When the program was initially suspended, board secretary Carol Callwood was the only GERS trustee to oppose the measure, but on Thursday she said she has decided the suspension is necessary given the board’s responsibility to extend the life of the system in any way possible.

“Personally it hurts, but I accept it,” she said.

The board also unanimously voted Thursday to adopt a plan recommended by Festino called a “dynamic asset allocation” whose purpose is to protect struggling financial portfolios from the uncertainties of market fluctuations.

The plan divides investments into three categories by level of risk. The first category, cash flow reserves, are those assets that are easy to liquidate within one year and which are relatively safe from short term market corrections.

Recommended reserves, the second category, are a slightly more aggressive set of investments that may need to be liquidated within a period of three years. The third category is surplus assets, riskier investments that have more time to recover in the event of market corrections.

Under a dynamic asset allocation plan, these three categories are readjusted each year based on a pension system’s needs, Festino explained to the board.

Festino said the change in approach to its investments will not “meaningfully extend the life of GERS,” but it will reduce the risk of market fluctuations forcing the system into insolvency sooner than expected.

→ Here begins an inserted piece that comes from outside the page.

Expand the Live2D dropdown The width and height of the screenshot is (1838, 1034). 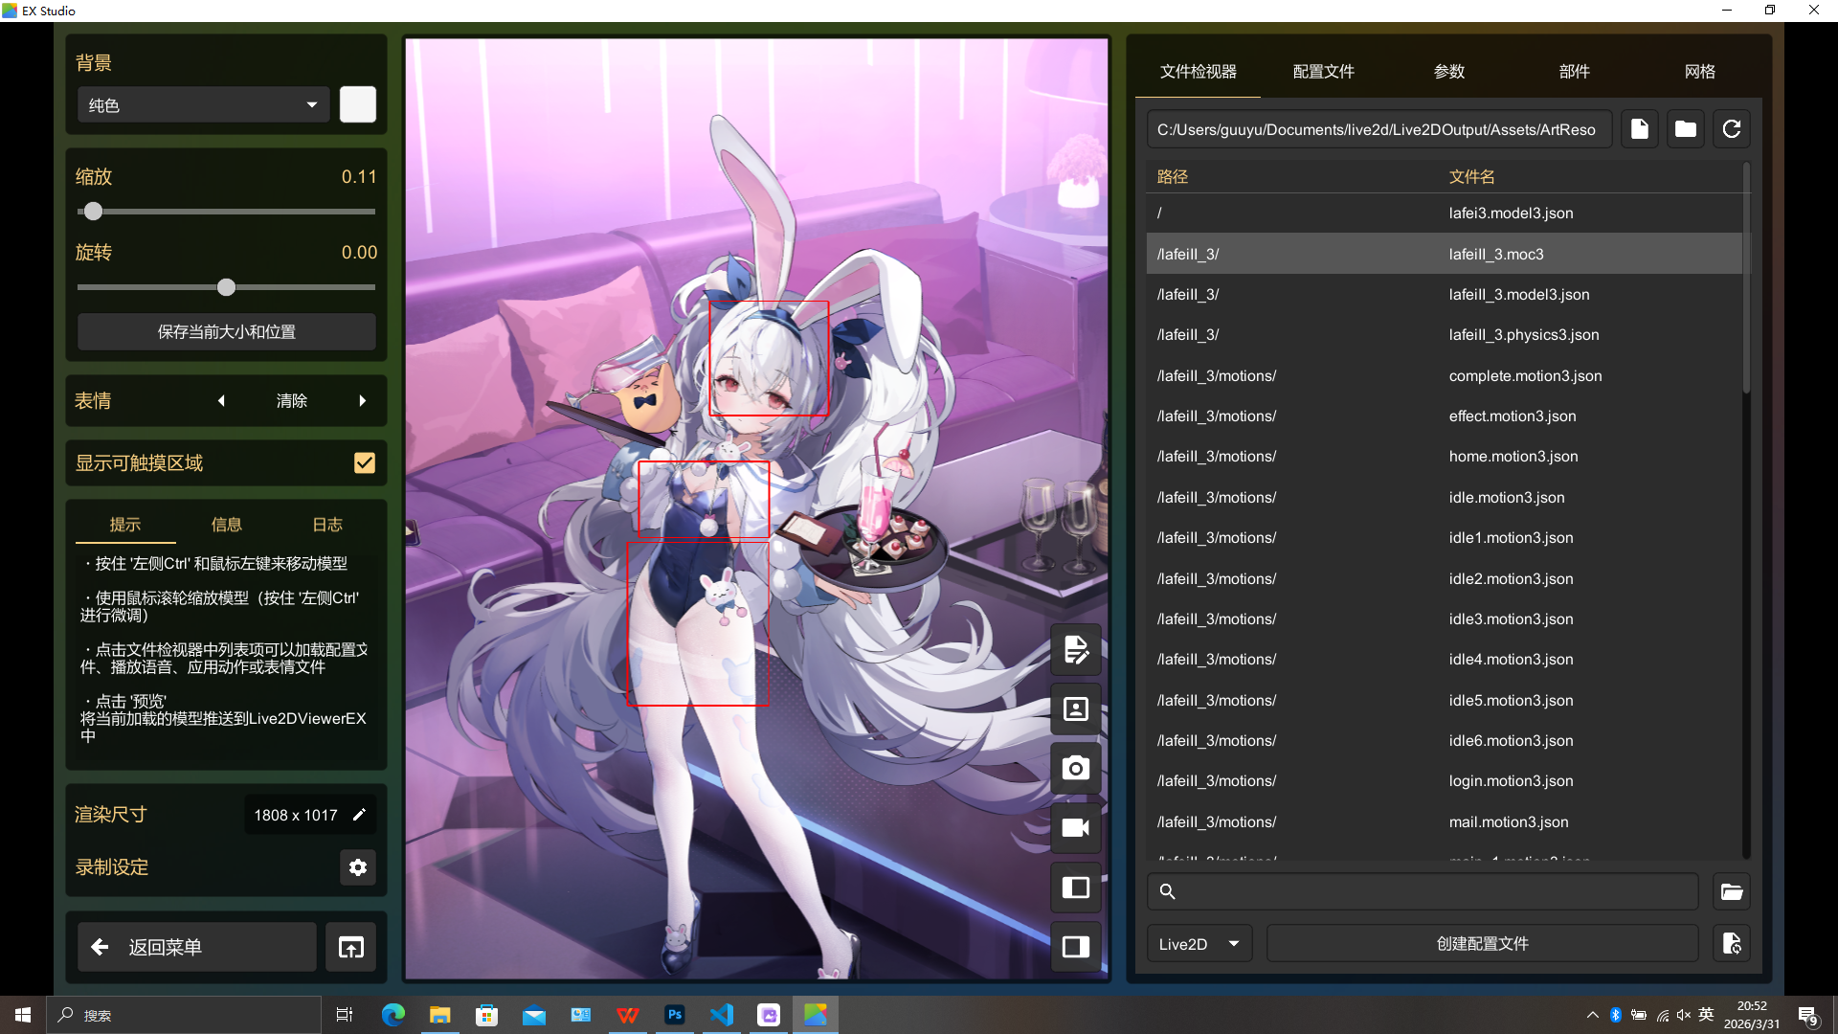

Also on Thursday, the board:

–    Voted unanimously to cancel a $10 million line of credit with Banco Popular in order to free up the collateralized pledge of a CD.

–    Approved a fiscal year budget of $3,356,186 for Havensight Mall, one of GERS’s holdings.

–    Heard proposals from Anthony Ottley, director of Property Management for the West India Company, and architect John Woods of Jaredian Design Group, to introduce aesthetic improvements to Havensight Mall. The plans include landscaping, cobblestone paving, and new entryways, signage and paint colors. The design plans also streamline disembarking cruise ship passengers into the mall, addressing complaints from merchants that customers are being intercepted by taxi drivers before they reach Havensight’s stores. The plan requires a $2 million capital budget approval from GERS but no vote was taken in the regular session of Thursday’s board meeting.

    Also present at the meeting were board members Vincent Liger, Michael McDonald and Leona Smith. Desmond Maynard was absent.